__YOUR TASK__:
Please transcribe the entries that follow exactly as they stand, skipping each picture.

[Saved entries]
▼
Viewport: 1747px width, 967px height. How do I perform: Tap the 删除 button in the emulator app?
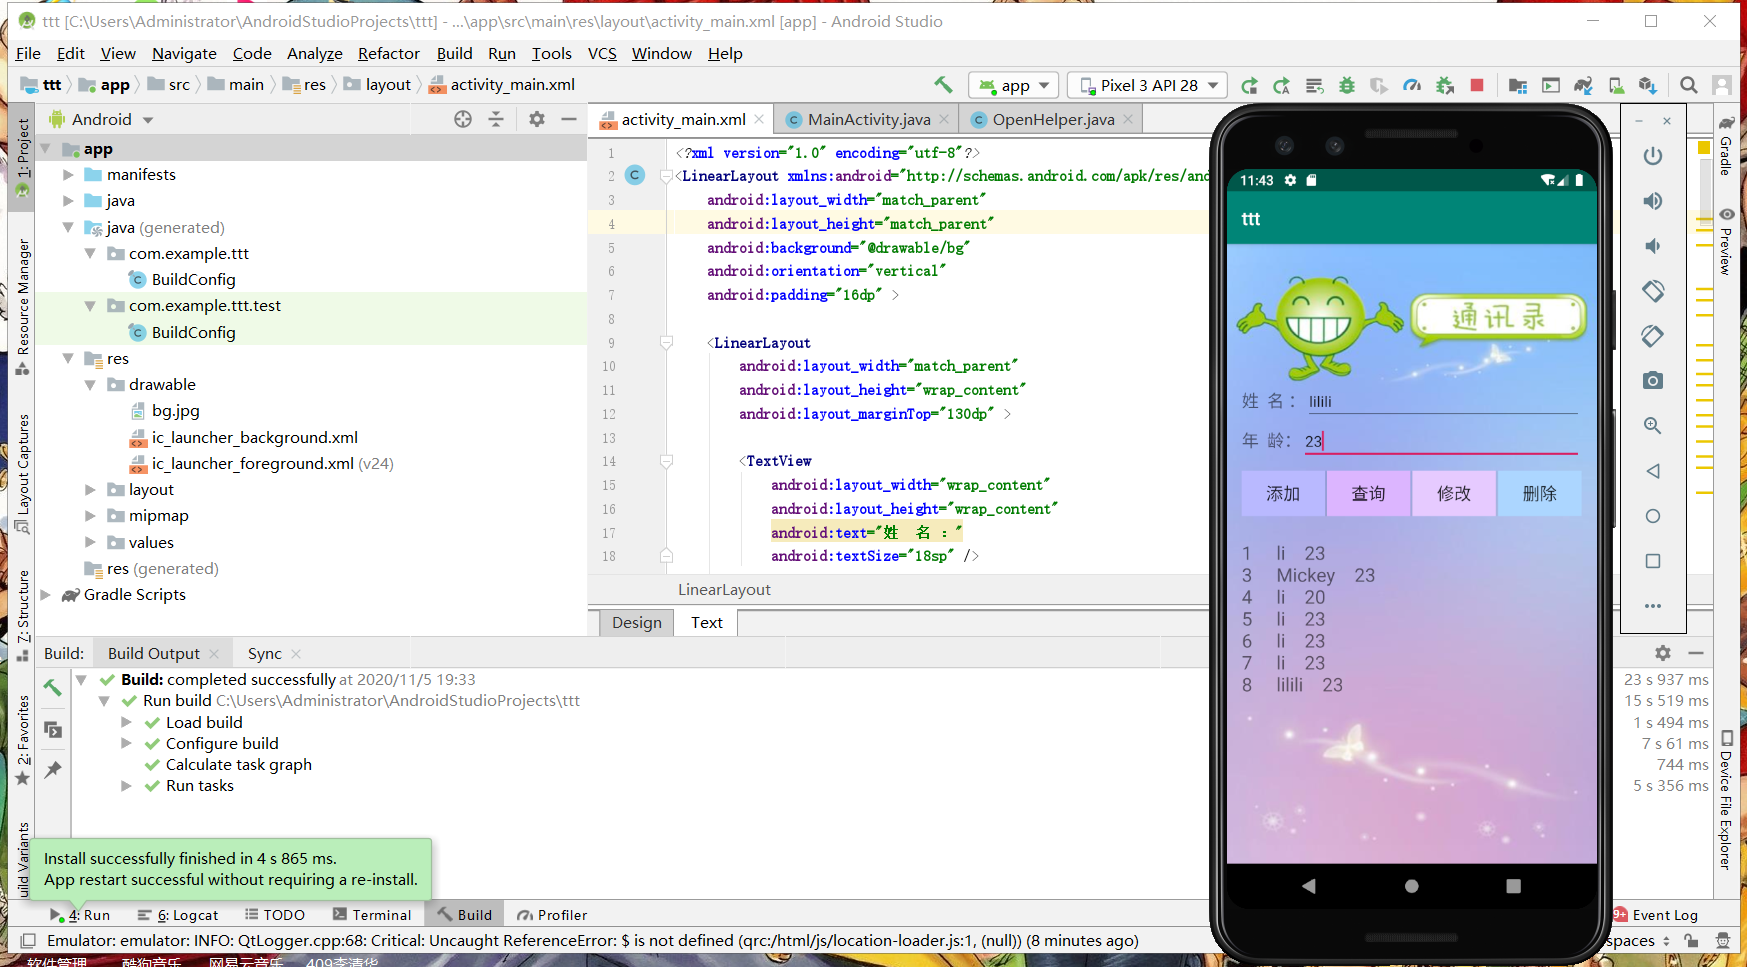tap(1539, 494)
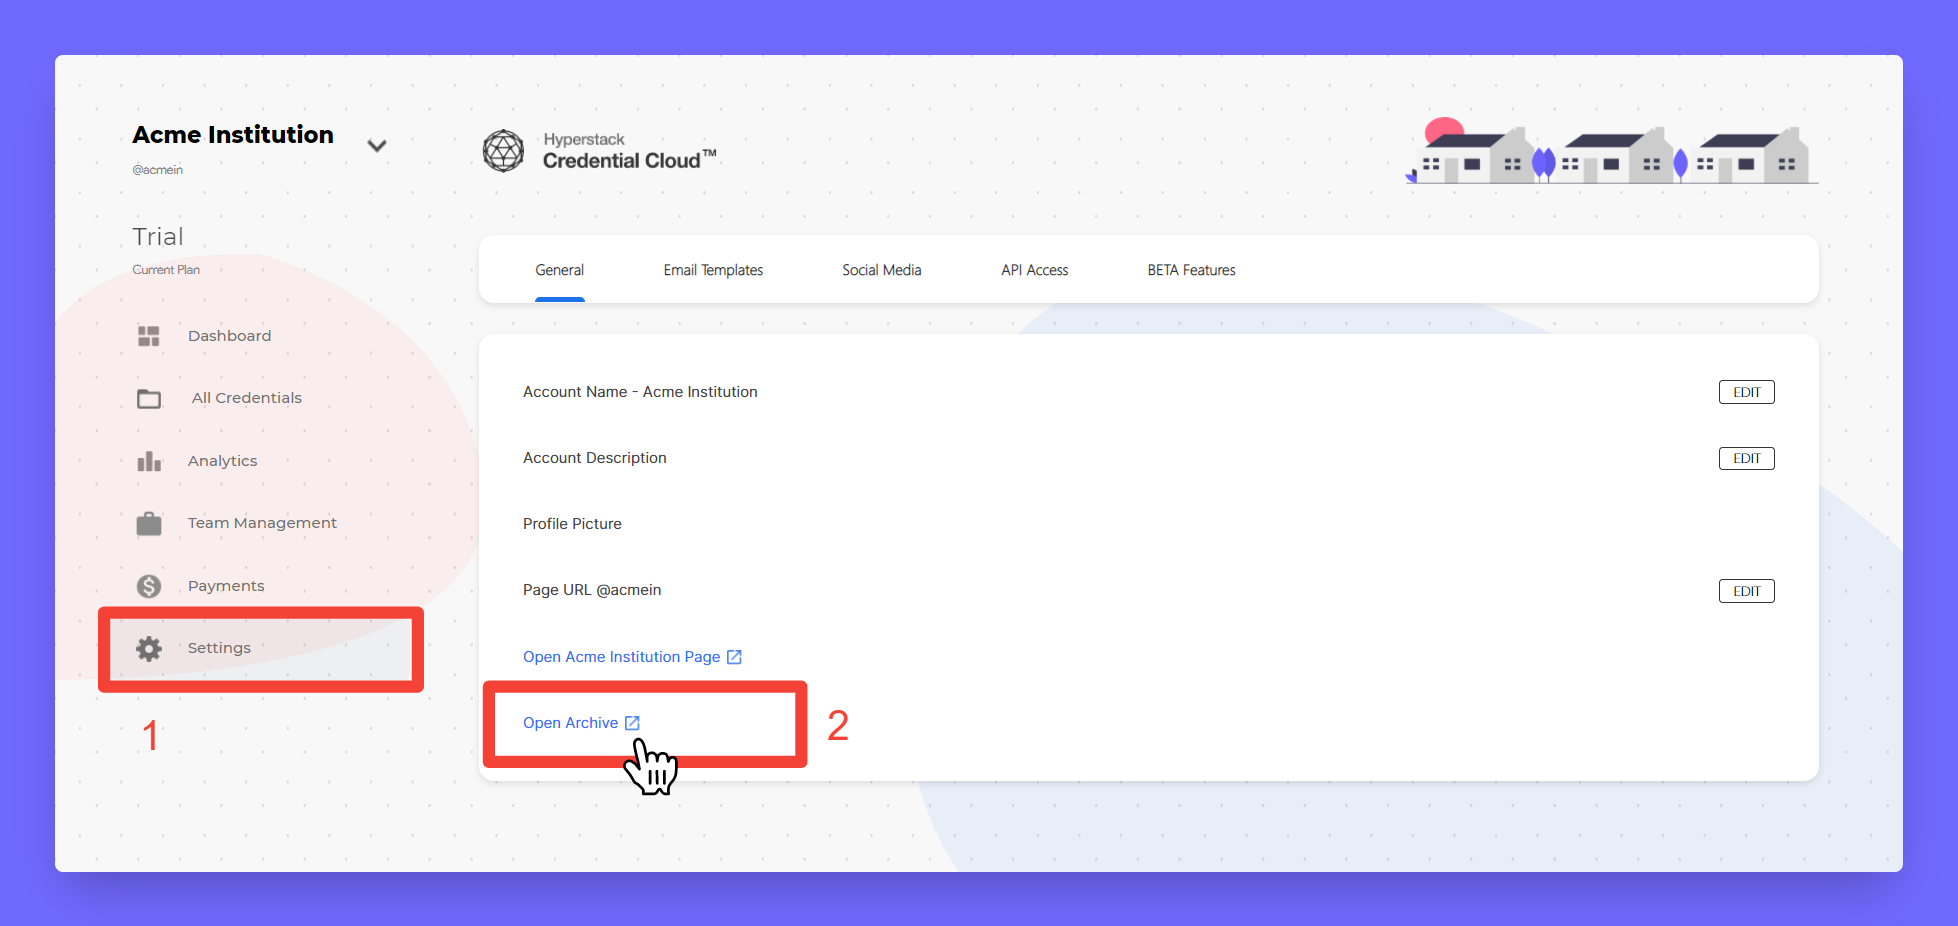Edit the Page URL @acmein
Viewport: 1958px width, 926px height.
(1746, 591)
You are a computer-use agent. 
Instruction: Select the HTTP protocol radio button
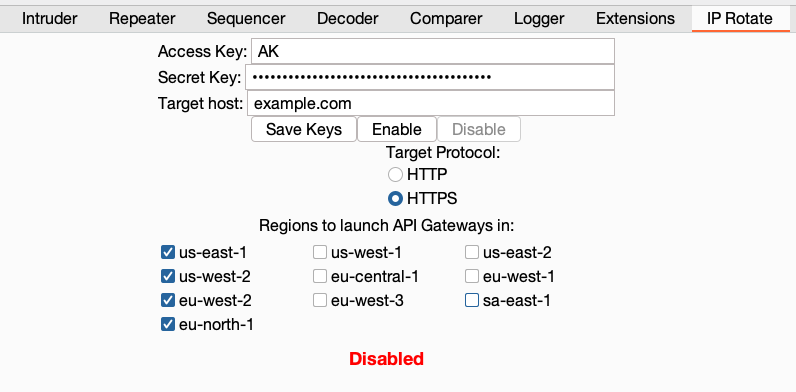395,175
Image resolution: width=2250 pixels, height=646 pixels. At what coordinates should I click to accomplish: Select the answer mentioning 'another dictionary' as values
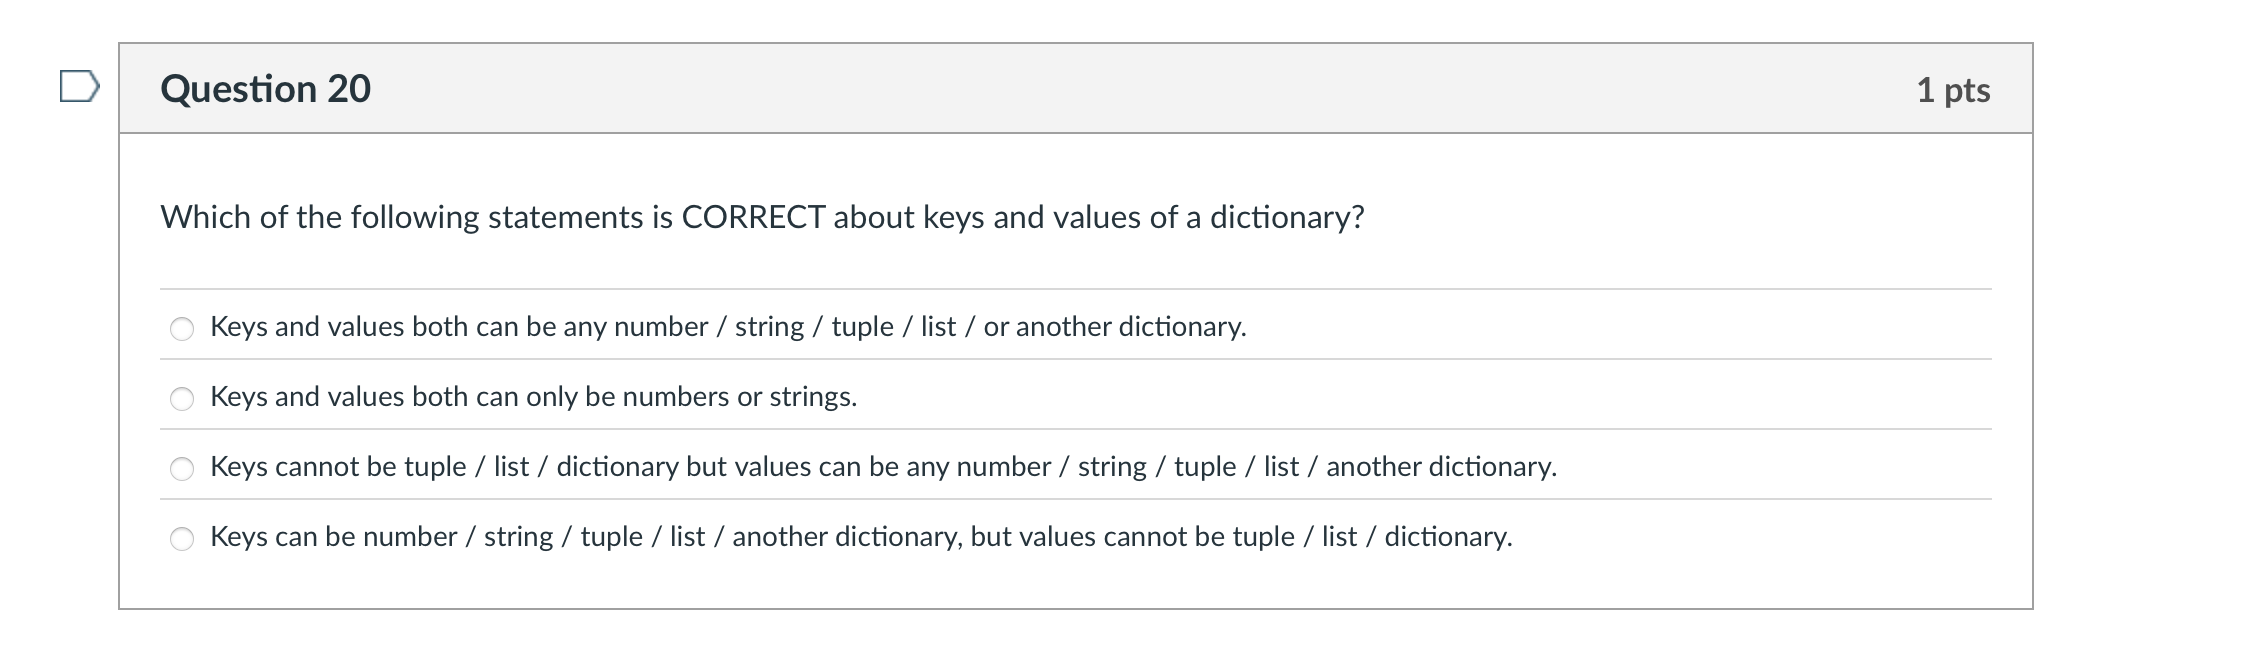point(884,466)
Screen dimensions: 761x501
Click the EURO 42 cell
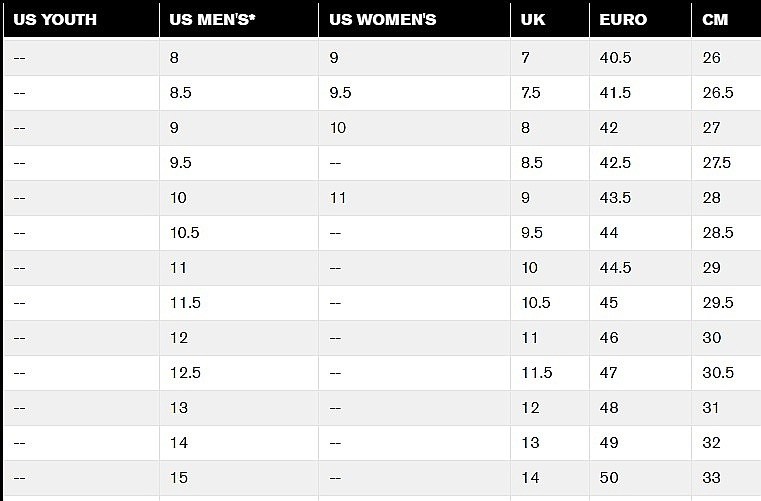(609, 128)
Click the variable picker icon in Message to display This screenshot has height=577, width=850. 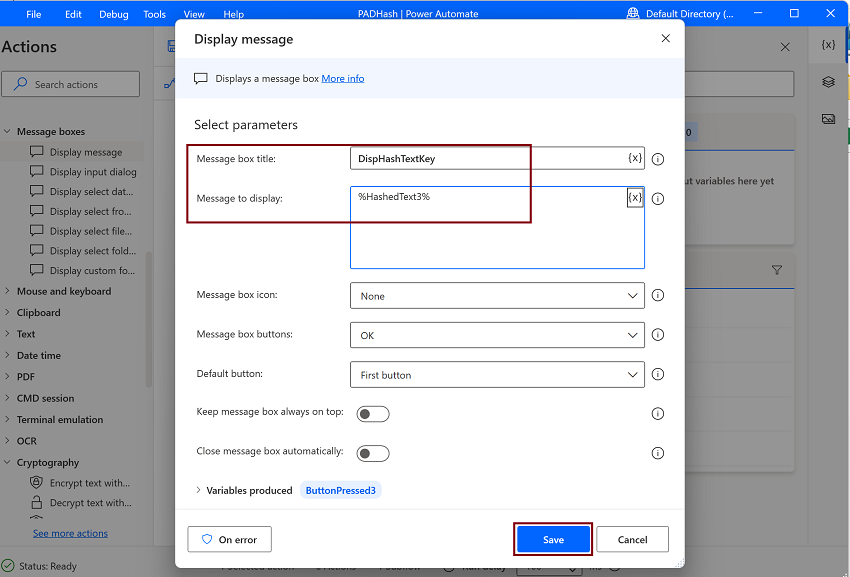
▲
__OUTPUT FOR THIS EXERCISE__:
Viewport: 1747px width, 967px height. How do I perform: Tap the 删除 button in the emulator app?
tap(1539, 494)
Edit the Page URL @acmein
Viewport: 1958px width, 926px height.
(1746, 591)
You are a computer-use agent. 
Instruction: Select the HTTP protocol radio button
395,175
Image resolution: width=2250 pixels, height=646 pixels. At what coordinates should I click to accomplish: Select the answer mentioning 'another dictionary' as values
point(884,466)
Screen dimensions: 761x501
Click the EURO 42 cell
(609, 128)
Click the variable picker icon in Message to display This screenshot has height=577, width=850. 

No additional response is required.